A design goal of my monitoring system, Bergamot Monitoring, was to ensure that the monitoring state was persisted. As a long time PostgreSQL user, PostgreSQL was the obvious choice and it hasn't been a bad decision.
An interesting aspect of monitoring systems is that they are constantly busy. Even a small scale deployment is likely to be executing one check every second. This translates to around two database updates a second.
At the outset I was concerned about table bloat. A facet of the MVCC concurrency system used in PostgreSQL (and most databases) is that updating a row is essentially a delete and insert of the row. As such for tables which get constantly updated a large number of dead tuples will build up. In PostgreSQL cleaning up these dead tuples is the job of vacuum, which happens automatically via the autovacuum processes.

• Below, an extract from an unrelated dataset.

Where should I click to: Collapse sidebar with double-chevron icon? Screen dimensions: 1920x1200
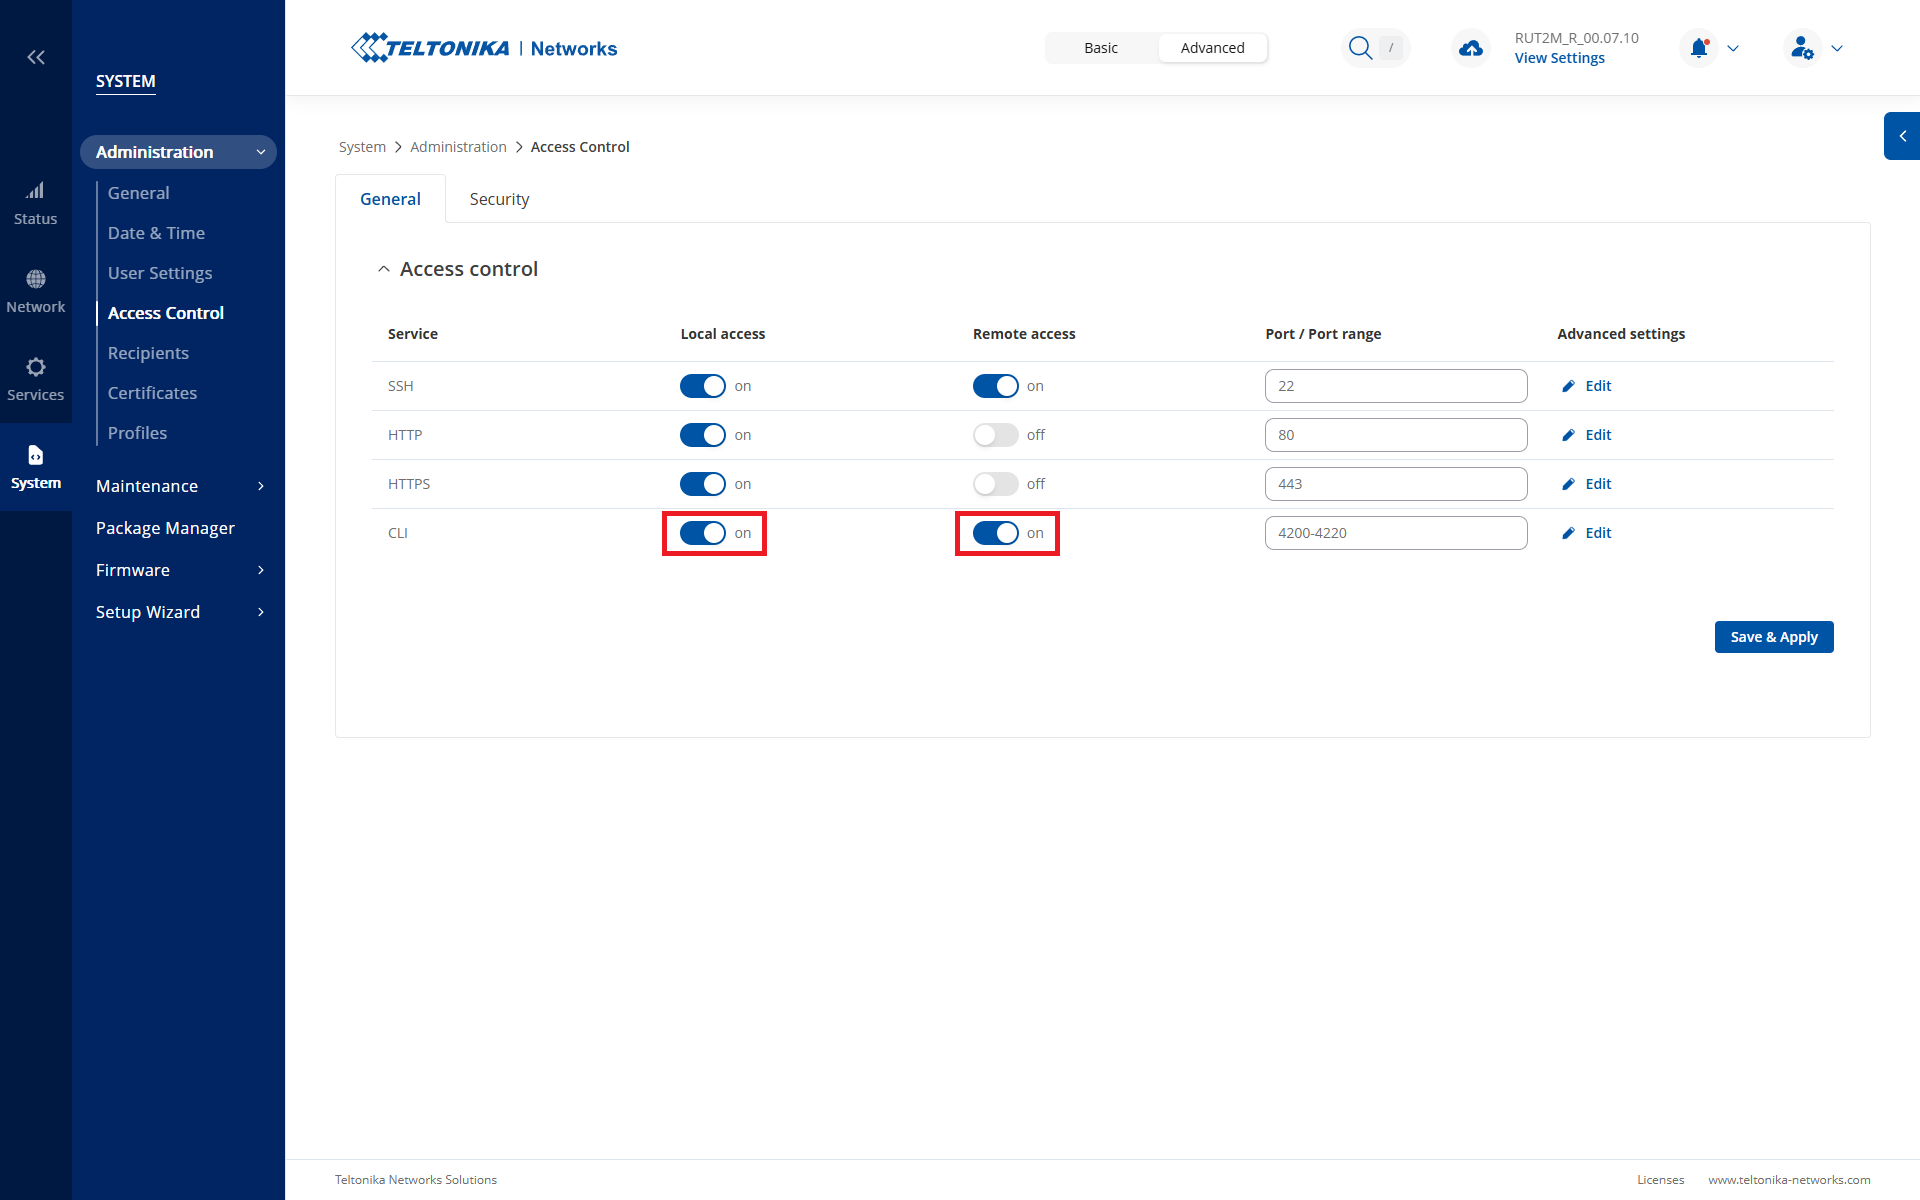[36, 57]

PostgreSQL has an update specific optimisation called Heap-Only-Tuples (HOT). Normally an update would leave a dead tuple in both the index and table, which would need to be cleaned up by vacuum. However when updating columns which are not part of an index, hopefully a HOT update will be used. A HOT update will attempt to place the new tuple copy within the same page and points the old tuple to the new tuple. This means that the index does not need to be updated, reducing the clean-up which needs to be performed by vacuum.
Looking at the statistics from my demo system, the check_state and check_stats tables, which gets updated everytime a result is processed are almost exclusively using HOT updates. My statistics show that 99.4% of updates to these tables are HOT updates.Again looking at the statistics, autovacuum is being invoked roughly every two to three minutes. I suppose this is unsurprising considering that every row in the check_state and check_stats tables is being updated every five minutes.